▸ Given task
Copy word for word the part of the listing below that starts at the line containing "The width and height of the screenshot is (1280, 720)." and runs through the end of the listing.

◆ ◆ ◆ ◆

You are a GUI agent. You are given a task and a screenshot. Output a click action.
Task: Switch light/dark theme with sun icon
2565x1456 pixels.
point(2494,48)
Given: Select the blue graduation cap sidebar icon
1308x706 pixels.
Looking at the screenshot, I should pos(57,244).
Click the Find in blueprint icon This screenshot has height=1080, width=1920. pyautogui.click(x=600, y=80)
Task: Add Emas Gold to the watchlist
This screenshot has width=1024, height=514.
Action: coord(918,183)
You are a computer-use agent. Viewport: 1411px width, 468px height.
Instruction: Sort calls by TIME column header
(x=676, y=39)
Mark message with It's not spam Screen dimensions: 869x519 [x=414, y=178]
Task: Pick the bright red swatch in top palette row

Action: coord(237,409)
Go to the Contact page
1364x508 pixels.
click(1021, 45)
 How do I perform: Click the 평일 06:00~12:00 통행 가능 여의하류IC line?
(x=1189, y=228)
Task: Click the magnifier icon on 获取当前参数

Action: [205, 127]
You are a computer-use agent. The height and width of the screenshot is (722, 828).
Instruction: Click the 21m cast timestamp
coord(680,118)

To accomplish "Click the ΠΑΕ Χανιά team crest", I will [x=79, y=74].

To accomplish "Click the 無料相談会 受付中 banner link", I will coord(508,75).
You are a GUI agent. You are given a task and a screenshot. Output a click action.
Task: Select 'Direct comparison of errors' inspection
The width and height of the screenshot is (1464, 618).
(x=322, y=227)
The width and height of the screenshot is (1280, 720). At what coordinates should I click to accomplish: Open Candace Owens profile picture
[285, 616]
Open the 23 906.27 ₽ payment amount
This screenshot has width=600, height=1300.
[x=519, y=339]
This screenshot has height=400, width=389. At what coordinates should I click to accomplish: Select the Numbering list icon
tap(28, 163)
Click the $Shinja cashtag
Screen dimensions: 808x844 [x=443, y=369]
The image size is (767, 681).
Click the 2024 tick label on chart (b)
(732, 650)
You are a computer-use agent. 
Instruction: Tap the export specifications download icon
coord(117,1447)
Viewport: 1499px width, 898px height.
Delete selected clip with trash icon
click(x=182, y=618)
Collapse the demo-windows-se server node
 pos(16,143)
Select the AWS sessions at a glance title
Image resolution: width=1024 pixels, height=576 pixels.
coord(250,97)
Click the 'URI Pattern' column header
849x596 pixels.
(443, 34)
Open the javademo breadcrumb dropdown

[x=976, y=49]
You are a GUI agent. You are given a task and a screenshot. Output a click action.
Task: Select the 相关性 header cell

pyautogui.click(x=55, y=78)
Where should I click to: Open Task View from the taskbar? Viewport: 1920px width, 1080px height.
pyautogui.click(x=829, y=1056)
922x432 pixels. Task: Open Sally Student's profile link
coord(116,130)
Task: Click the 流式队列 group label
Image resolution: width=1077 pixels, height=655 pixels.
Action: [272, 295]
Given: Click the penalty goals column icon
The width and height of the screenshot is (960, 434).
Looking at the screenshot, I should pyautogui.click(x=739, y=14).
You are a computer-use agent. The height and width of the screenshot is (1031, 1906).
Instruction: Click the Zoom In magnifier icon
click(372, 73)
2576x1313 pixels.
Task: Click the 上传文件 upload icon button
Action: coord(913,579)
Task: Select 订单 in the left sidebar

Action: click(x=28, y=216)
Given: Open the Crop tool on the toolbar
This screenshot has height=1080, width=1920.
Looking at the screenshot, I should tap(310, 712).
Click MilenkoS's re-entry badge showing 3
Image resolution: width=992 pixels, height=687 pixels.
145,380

◆ ◆ ◆ ◆

▸ Solution for this task
The width and height of the screenshot is (1280, 720). At what coordinates should I click to accomplish: Open Candace Owens profile picture
[285, 616]
Open the 23 906.27 ₽ payment amount
This screenshot has width=600, height=1300.
[x=519, y=339]
This screenshot has height=400, width=389. At what coordinates should I click to accomplish: Select the Numbering list icon
tap(28, 163)
Click the $Shinja cashtag
Screen dimensions: 808x844 [x=443, y=369]
The image size is (767, 681).
Click the 2024 tick label on chart (b)
(732, 650)
You are a computer-use agent. 
Instruction: Tap the export specifications download icon
coord(117,1447)
Viewport: 1499px width, 898px height.
Delete selected clip with trash icon
click(x=182, y=618)
Collapse the demo-windows-se server node
 pos(16,143)
Select the AWS sessions at a glance title
Image resolution: width=1024 pixels, height=576 pixels.
coord(250,97)
Click the 'URI Pattern' column header
849x596 pixels.
(443, 34)
Open the javademo breadcrumb dropdown

[x=976, y=49]
You are a GUI agent. You are given a task and a screenshot. Output a click action.
Task: Select the 相关性 header cell

pyautogui.click(x=55, y=78)
Where should I click to: Open Task View from the taskbar? Viewport: 1920px width, 1080px height.
pyautogui.click(x=829, y=1056)
922x432 pixels. Task: Open Sally Student's profile link
coord(116,130)
Task: Click the 流式队列 group label
Image resolution: width=1077 pixels, height=655 pixels.
Action: [272, 295]
Given: Click the penalty goals column icon
The width and height of the screenshot is (960, 434).
Looking at the screenshot, I should pyautogui.click(x=739, y=14).
You are a computer-use agent. The height and width of the screenshot is (1031, 1906).
Instruction: Click the Zoom In magnifier icon
click(372, 73)
2576x1313 pixels.
Task: Click the 上传文件 upload icon button
Action: coord(913,579)
Task: Select 订单 in the left sidebar

Action: click(x=28, y=216)
Given: Open the Crop tool on the toolbar
This screenshot has height=1080, width=1920.
Looking at the screenshot, I should tap(310, 712).
Click MilenkoS's re-entry badge showing 3
Image resolution: width=992 pixels, height=687 pixels.
145,380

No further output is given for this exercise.